Por Ana María Tomás.
En el amplio pasillo que nos recibe, nada más subir las primeras escalinatas de la entrada, resuena un ágil repiqueteo de tacones que cruza otros pasos más pausados. Unos y otros pertenecen a pies de tantos hombres y mujeres que dejaron en ese suelo y en sus paredes la impronta personal, y el preludio coral, de haber dedicado su vida a consagrar este hermoso lugar como parte destacada de la vida social murciana durante casi dos siglos. No es difícil adivinar que algunos se deslizarían entre sus responsabilidades como un vals, otros lo harían entre difíciles y complicados movimientos (que se lo digan si no a la actual Junta Directiva, sin ir más lejos), como esos giros de tango en los que el equilibrio amenaza con jugárnosla a cada instante; y, por supuesto, todos lo han hecho con esas notas directas al corazón como los boleros, y siempre inmersos en el ritmo marcado por los diferentes tiempos, como esos chicos ajenos a otra cosa que no sea la melodía martilleante que truena en sus auriculares.
El Real Casino de Murcia ha ocupado un lugar preeminente en la cultura de nuestra ciudad. Con una virtud bien difícil: ha sabido cuidar y adaptarse a las cambiantes –a veces extremas– circunstancias de cada momento
Sin duda, el Real Casino de Murcia ha ocupado un lugar preeminente en la cultura de nuestra ciudad.

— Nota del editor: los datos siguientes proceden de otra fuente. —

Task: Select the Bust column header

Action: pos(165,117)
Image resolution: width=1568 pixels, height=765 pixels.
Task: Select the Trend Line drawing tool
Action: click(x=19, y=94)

Con una virtud bien difícil: ha sabido cuidar y adaptarse a las cambiantes –a veces extremas– circunstancias de cada momento, reinventándose y ofreciendo, además de su esencia y su sublime belleza, una oferta acorde a las necesidades puntuales
Las paredes, vestidas con una belleza que deja boquiabierto tanto al visitante novel como al más curtido en sus estancias, contemplan impasibles el paso del tiempo, los pasos seguros de quienes adquirieron la responsabilidad de velar por tan emblemático edificio, pasos que recogieron ilusionados el testigo de otros pies que antes transitaron esa misma senda.
Celebramos que un edificio represente los ojos fijos del tiempo. Unos ojos que han visto crecer unas tras otras a sucesivas promociones de jóvenes, llenarse de conocimiento o desperdiciar lastimosamente horas y horas; unas paredes remozadas continuamente con la renovada ilusión de quienes empiezan y la pátina de cuantos han consagrado su sabiduría, su experiencia y su buen hacer al servicio de los demás.
Paradójicamente, aunque el inmueble lo abatiera la ruina, siempre seguirá –cual hidalgo español– erguido, firme, enhiesto, virgen de mandobles, porque el Casino, nuestro Real Casino, el que hemos disfrutado, en el que probablemente muchos se hayan enamorado, el que amamos…, está sólidamente erigido en nuestros corazones.
Cumplir años siempre es motivo de júbilo, de regocijo, pero lo es mucho más cuando al remarcar esa hoja en el calendario festejamos tanto: el triunfo de la palabra, el del encuentro, el de las artes, el de la cultura… pero sobre todo el de la constancia en preservar un patrimonio tan indiscutiblemente bello recibido de nuestros antepasados.
¡Feliz aniversario, mi querido y Real Casino! Merecido homenaje a quienes hacéis posible este hito. Para vosotros, mi admiración sin límite; y para cuantos disfrutamos de vuestro trabajo, un anhelo: que siempre reconozcamos vuestra callada e inmarcesible labor.